Task inputs:
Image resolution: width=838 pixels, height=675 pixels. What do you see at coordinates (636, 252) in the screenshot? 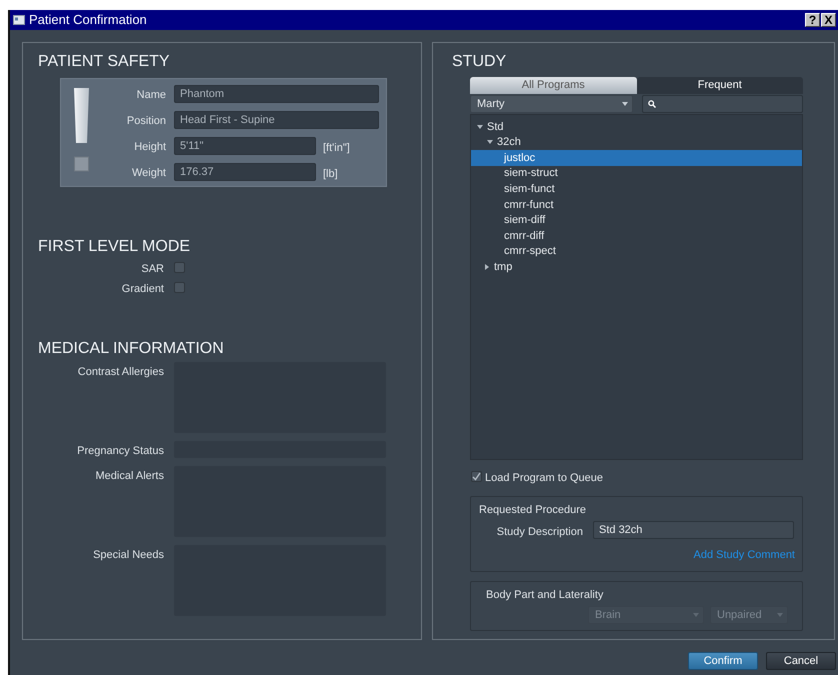
I see `tree-item: cmrr-spect` at bounding box center [636, 252].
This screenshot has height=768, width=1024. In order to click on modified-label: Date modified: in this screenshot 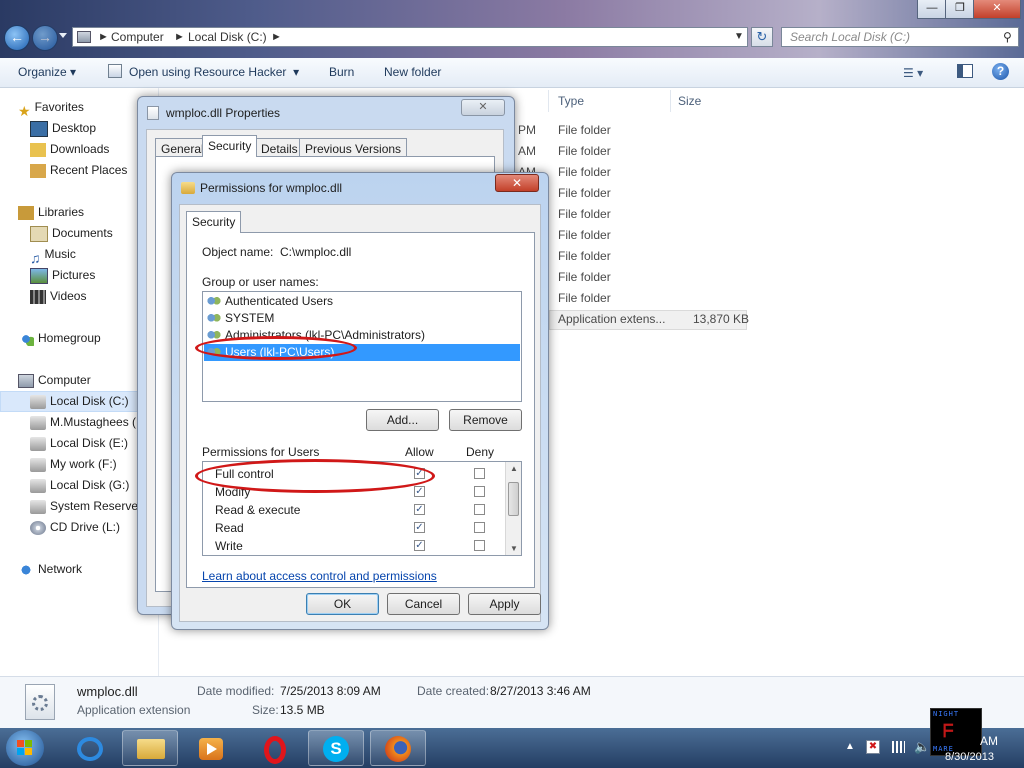, I will do `click(236, 691)`.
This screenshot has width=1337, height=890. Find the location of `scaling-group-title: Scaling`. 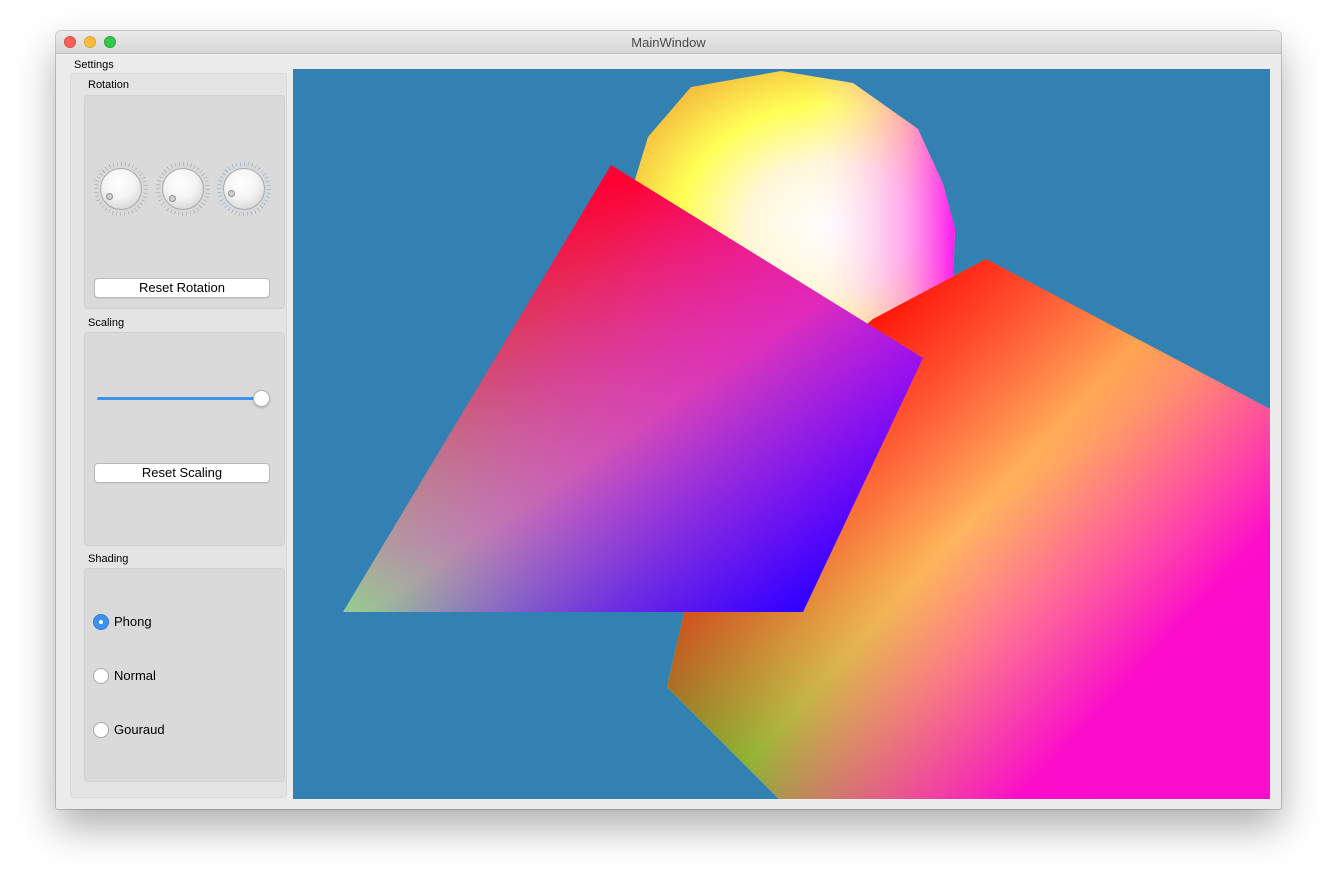

scaling-group-title: Scaling is located at coordinates (106, 323).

Task brief:
Rewrite the data from the line containing "This screenshot has width=1337, height=890." through the end of the data, putting "image" in place of "screenshot" and keeping everything else unchanged. Give only those lines, and leave the pictures out.

Answer section:
This image has width=1337, height=890. Find the location of `scaling-group-title: Scaling`. 

scaling-group-title: Scaling is located at coordinates (106, 323).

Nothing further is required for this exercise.